What is needed: Your answer must be the data repeated exactly, with no pictures in it.

Data to examine:
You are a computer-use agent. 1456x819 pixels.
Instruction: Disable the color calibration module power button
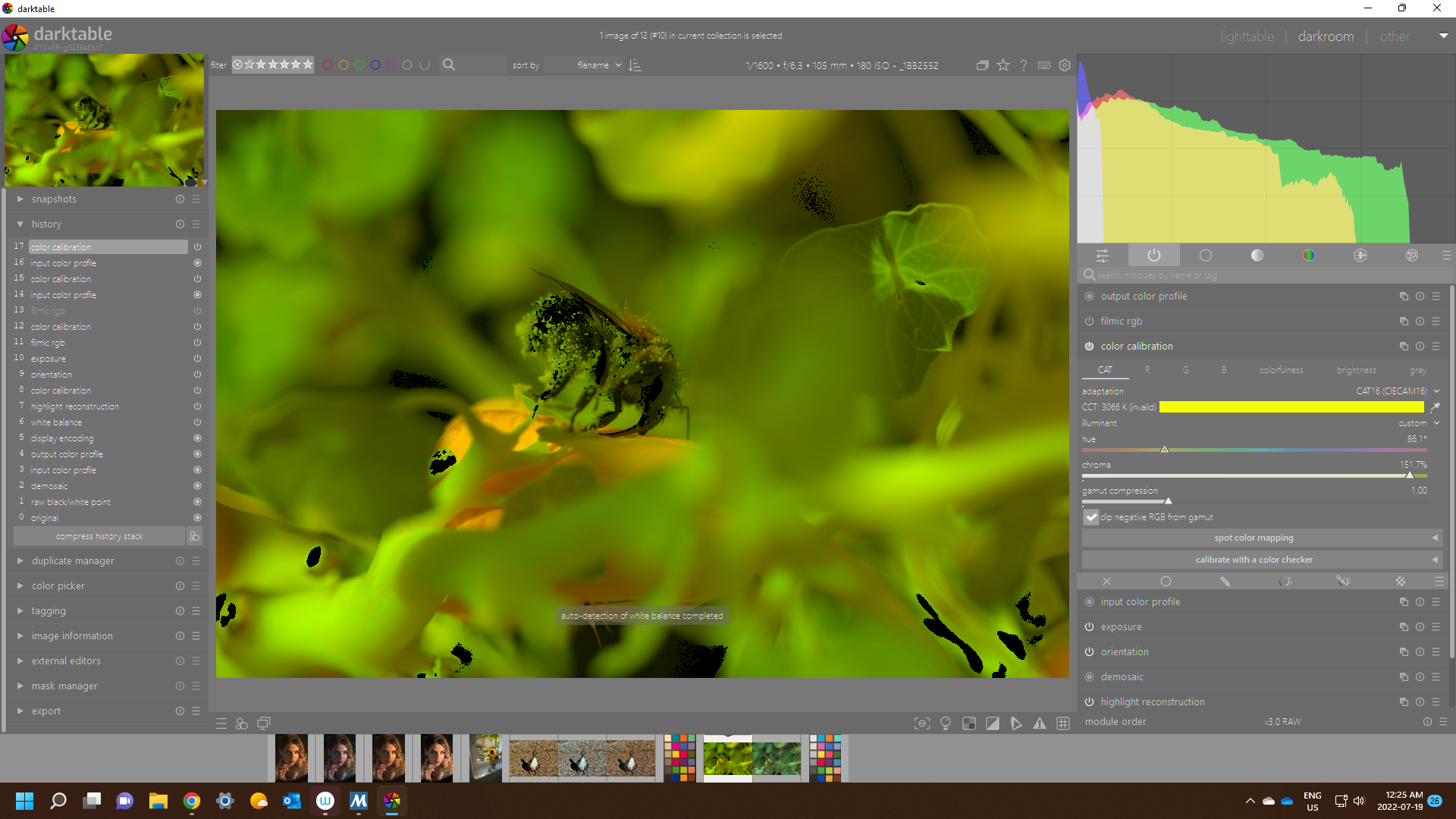[x=1089, y=347]
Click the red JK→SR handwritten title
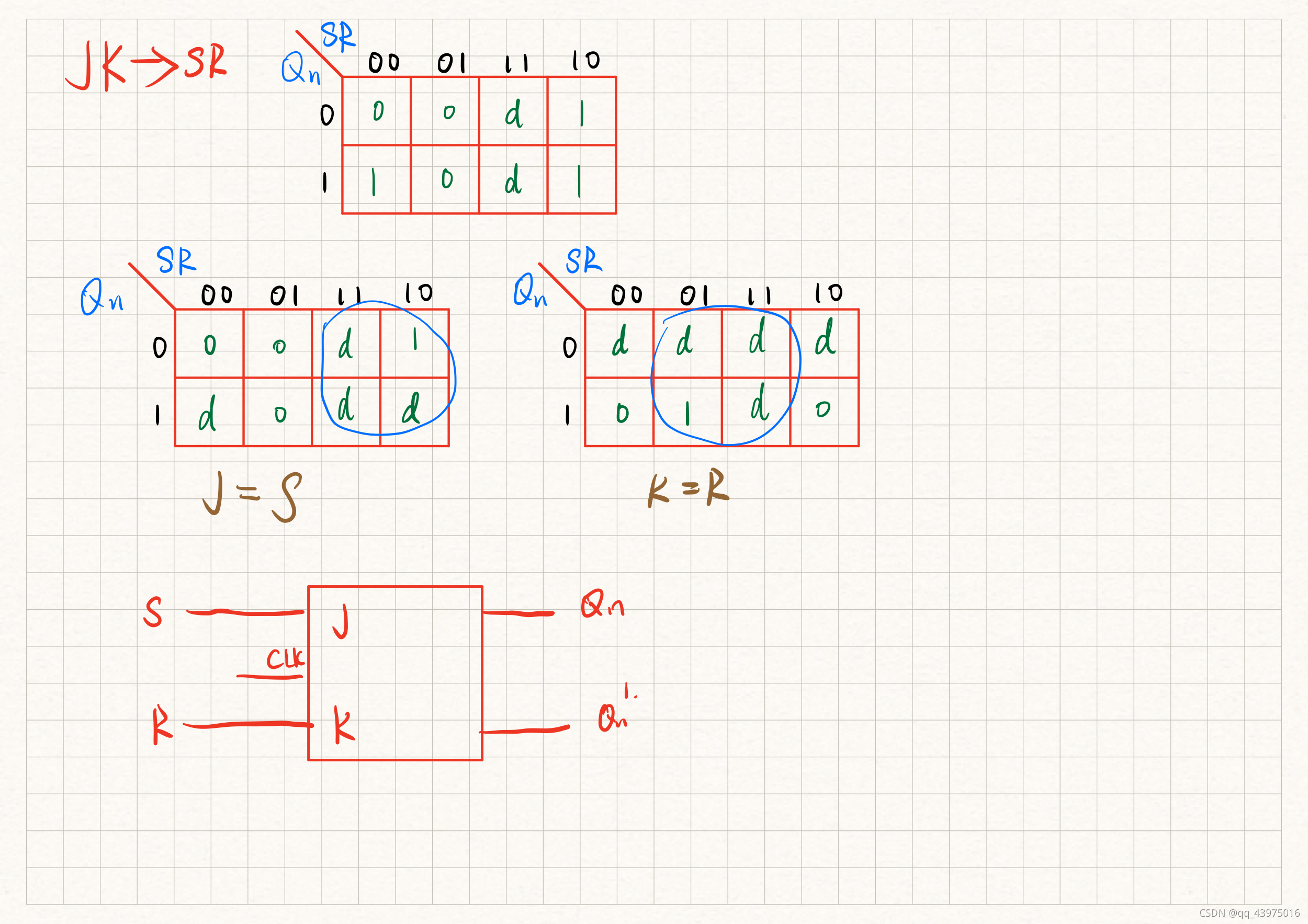 [147, 65]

Your response:
You are a computer-use agent. 1456x819 pixels.
Instruction: Disable the color calibration module power button
[x=1089, y=347]
Click the red JK→SR handwritten title
 [147, 65]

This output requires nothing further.